In a bombshell investigation, The Daily Beast reported that Walker gave $700 to an ex-girlfriend so she could terminate a pregnancy, a stunning revelation that’s in direct opposition to Walker’s stance on abortion as the GOP’s nominee for a crucial Senate seat.

Despite Walker’s apparent hypocrisy, anti-abortion groups that previously endorsed Walker don’t seem to be abandoning him less than five weeks before the election.

“Herschel Walker has denied these allegations in the strongest possible terms and we stand firmly alongside him,” said Mallory Carroll, the spokeswoman for Women Speak Out PAC, affiliated with Susan B. Anthony Pro-Life America.

The National Right to Life Committee, one of the nation’s most prominent anti-abortion organizations, endorsed Walker in April, when he was still a candidate in the GOP primary. At the time, the group commended Walker for opposing the use of tax dollars to pay for abortions.

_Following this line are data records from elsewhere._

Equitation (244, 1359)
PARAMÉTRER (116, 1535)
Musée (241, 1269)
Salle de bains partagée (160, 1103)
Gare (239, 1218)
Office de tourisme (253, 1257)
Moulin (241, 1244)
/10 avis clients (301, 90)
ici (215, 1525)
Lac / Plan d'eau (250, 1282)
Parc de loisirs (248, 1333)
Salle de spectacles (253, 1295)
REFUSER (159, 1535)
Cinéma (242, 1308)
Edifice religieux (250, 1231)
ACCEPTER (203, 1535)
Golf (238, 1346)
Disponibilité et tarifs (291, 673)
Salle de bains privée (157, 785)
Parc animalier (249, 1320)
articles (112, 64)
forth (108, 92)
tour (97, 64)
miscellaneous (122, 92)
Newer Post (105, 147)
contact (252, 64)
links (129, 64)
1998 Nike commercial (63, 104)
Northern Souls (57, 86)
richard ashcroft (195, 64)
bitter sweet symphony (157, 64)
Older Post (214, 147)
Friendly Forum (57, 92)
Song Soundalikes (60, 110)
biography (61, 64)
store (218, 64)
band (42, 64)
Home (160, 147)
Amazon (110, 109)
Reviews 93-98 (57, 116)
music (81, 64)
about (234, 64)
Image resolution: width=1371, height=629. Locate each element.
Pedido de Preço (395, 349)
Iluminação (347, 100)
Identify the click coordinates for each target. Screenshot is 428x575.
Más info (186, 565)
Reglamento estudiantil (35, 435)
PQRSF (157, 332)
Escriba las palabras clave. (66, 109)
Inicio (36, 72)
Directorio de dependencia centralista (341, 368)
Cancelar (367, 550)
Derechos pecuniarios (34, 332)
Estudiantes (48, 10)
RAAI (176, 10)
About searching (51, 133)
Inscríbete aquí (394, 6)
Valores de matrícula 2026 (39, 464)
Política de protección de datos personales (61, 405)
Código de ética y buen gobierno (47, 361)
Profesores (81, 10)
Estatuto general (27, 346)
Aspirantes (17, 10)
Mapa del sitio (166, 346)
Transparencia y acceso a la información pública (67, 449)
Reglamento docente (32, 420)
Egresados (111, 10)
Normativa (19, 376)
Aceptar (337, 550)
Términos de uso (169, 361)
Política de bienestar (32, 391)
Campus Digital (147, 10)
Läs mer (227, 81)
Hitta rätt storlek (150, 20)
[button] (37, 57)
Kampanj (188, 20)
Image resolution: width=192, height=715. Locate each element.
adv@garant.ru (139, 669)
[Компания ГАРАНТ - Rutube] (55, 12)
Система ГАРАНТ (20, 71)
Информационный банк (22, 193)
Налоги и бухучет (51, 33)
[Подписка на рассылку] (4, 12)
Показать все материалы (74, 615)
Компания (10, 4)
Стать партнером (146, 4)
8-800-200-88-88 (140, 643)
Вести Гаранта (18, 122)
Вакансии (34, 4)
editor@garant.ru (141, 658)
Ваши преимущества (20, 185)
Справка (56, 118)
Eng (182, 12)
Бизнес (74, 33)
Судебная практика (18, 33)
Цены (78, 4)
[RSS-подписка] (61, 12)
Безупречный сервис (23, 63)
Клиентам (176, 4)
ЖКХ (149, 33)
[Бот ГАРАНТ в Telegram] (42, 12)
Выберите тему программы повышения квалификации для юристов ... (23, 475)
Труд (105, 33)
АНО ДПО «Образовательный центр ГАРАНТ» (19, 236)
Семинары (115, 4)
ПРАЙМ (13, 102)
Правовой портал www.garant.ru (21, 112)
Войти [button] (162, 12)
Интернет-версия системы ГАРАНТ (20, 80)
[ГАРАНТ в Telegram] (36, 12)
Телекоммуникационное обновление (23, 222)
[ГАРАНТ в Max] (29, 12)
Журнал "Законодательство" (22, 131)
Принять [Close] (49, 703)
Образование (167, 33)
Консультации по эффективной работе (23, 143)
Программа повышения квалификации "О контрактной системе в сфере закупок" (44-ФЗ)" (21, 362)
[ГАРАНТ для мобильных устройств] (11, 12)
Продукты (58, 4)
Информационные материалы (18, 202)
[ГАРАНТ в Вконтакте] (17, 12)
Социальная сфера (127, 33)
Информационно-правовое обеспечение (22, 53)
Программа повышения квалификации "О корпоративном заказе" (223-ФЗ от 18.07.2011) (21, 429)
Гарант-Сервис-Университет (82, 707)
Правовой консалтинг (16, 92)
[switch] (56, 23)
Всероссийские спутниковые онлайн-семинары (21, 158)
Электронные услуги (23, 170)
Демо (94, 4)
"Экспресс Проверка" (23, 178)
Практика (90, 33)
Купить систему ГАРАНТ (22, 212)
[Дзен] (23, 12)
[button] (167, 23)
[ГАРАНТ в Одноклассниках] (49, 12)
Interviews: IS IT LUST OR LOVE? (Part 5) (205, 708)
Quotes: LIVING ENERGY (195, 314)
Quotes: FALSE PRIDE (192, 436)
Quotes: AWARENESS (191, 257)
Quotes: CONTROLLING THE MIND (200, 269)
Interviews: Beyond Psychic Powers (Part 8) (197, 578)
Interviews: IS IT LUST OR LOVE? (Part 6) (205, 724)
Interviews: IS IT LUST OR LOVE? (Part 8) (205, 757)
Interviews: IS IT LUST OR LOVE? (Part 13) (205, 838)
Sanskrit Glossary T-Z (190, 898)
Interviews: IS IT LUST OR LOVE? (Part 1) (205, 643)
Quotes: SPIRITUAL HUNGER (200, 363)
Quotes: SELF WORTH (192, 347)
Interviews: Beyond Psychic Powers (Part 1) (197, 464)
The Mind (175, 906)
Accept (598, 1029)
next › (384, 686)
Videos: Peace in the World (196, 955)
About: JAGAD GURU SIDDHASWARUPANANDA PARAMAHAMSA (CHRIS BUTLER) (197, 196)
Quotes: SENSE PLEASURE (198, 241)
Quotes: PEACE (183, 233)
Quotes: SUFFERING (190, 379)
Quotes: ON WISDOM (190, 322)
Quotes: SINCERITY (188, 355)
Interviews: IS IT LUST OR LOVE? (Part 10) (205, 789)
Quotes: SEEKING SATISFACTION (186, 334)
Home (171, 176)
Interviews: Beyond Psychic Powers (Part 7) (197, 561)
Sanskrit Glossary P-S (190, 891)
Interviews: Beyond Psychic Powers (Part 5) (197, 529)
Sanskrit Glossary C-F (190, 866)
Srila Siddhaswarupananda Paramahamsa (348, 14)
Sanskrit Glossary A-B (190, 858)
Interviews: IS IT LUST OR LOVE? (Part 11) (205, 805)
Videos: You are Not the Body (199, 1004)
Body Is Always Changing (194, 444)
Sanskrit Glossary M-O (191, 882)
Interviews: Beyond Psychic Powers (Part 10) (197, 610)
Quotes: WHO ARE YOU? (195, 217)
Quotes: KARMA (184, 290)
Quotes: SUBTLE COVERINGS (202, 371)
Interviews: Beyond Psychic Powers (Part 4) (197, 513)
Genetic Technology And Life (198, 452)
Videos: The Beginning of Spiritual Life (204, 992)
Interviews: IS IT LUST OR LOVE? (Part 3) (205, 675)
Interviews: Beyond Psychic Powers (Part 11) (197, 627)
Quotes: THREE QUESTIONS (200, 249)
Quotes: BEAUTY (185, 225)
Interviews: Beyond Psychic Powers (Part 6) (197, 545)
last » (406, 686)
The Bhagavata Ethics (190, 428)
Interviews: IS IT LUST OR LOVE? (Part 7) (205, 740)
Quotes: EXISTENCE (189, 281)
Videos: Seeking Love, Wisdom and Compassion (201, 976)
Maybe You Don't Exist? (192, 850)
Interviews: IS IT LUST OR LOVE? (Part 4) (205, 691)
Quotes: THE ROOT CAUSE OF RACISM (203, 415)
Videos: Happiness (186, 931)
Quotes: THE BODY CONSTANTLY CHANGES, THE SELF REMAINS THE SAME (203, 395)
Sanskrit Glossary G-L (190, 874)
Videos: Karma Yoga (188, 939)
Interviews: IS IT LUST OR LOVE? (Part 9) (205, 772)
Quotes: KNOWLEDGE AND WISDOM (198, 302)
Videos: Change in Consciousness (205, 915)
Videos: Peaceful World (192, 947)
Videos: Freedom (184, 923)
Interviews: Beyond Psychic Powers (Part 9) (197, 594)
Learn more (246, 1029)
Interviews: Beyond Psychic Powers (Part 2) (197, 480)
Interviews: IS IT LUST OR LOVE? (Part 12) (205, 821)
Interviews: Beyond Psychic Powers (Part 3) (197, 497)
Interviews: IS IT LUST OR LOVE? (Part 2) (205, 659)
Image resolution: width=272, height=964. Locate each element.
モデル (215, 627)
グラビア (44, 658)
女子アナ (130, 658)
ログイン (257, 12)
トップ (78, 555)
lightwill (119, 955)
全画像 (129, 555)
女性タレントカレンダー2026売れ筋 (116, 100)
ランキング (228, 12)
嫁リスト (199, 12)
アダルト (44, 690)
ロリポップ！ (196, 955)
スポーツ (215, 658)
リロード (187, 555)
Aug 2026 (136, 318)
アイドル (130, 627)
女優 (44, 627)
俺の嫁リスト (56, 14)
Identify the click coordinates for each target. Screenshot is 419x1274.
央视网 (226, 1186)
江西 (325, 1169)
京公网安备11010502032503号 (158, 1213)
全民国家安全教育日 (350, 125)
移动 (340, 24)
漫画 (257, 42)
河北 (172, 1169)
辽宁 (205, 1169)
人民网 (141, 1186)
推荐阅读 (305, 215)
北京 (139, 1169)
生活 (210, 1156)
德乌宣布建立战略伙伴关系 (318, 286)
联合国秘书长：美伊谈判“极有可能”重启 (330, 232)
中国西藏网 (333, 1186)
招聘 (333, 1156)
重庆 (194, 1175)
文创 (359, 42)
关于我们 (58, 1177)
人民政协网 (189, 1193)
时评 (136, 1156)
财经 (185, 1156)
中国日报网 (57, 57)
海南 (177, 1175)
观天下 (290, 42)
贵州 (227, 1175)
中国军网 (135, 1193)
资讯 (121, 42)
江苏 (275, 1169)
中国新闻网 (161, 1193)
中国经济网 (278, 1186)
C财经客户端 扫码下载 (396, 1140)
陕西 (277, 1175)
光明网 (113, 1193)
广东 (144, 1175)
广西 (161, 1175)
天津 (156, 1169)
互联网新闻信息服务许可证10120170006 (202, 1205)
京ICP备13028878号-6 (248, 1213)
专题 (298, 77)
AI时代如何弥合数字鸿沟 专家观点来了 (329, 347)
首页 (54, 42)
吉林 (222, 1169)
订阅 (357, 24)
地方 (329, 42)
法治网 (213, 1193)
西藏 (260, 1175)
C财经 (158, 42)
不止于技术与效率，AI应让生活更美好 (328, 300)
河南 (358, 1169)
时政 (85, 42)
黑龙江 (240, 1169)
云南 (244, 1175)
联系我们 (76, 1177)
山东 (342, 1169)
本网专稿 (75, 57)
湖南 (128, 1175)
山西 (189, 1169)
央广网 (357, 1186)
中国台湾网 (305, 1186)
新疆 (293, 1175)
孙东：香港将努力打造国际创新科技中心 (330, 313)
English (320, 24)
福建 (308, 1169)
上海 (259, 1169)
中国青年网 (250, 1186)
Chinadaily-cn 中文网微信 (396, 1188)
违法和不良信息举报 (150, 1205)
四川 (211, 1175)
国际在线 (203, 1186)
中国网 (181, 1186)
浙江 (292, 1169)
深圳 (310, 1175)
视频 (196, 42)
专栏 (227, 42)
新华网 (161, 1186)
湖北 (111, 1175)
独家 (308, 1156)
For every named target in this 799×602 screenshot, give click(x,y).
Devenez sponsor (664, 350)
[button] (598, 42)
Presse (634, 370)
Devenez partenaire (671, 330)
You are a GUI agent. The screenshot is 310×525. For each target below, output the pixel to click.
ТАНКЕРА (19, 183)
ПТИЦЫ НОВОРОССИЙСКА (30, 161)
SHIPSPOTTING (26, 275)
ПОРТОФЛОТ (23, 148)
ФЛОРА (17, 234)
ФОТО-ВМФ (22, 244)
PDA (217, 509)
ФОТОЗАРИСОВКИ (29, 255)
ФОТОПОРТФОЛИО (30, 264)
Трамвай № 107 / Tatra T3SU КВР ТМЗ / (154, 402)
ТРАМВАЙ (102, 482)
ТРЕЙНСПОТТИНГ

“The anonymous attack on Herschel Walker is just the latest in a series of attempted Democratic character assassinations going back to the allegations against Justice Clarence Thomas,” National Right to Life said in a statement Tuesday, apparently referring to Thomas’ Supreme Court confirmation hearings 31 years ago, which included sexual harassment allegations against him made by Anita Hill.

“National Right to Life stands behind its endorsement of Herschel Walker. It is the Democratic candidate, Raphael Warnock, who has in fact voted to pay for thousands of abortions,” the group added.

Former President Donald Trump, whose endorsement helped bolster Walker’s candidacy, also blamed the report on Democrats and the media.

“Herschel has properly denied the charges against him, and I have no doubt he is correct,” Trump said of the former football star. “They are trying to destroy a man who has true greatness in his future, just as he had athletic greatness in his past.”

Walker has denied the Daily Beast report and threatened to sue the outlet for defamation on Tuesday morning — though he hadn’t as of early afternoon.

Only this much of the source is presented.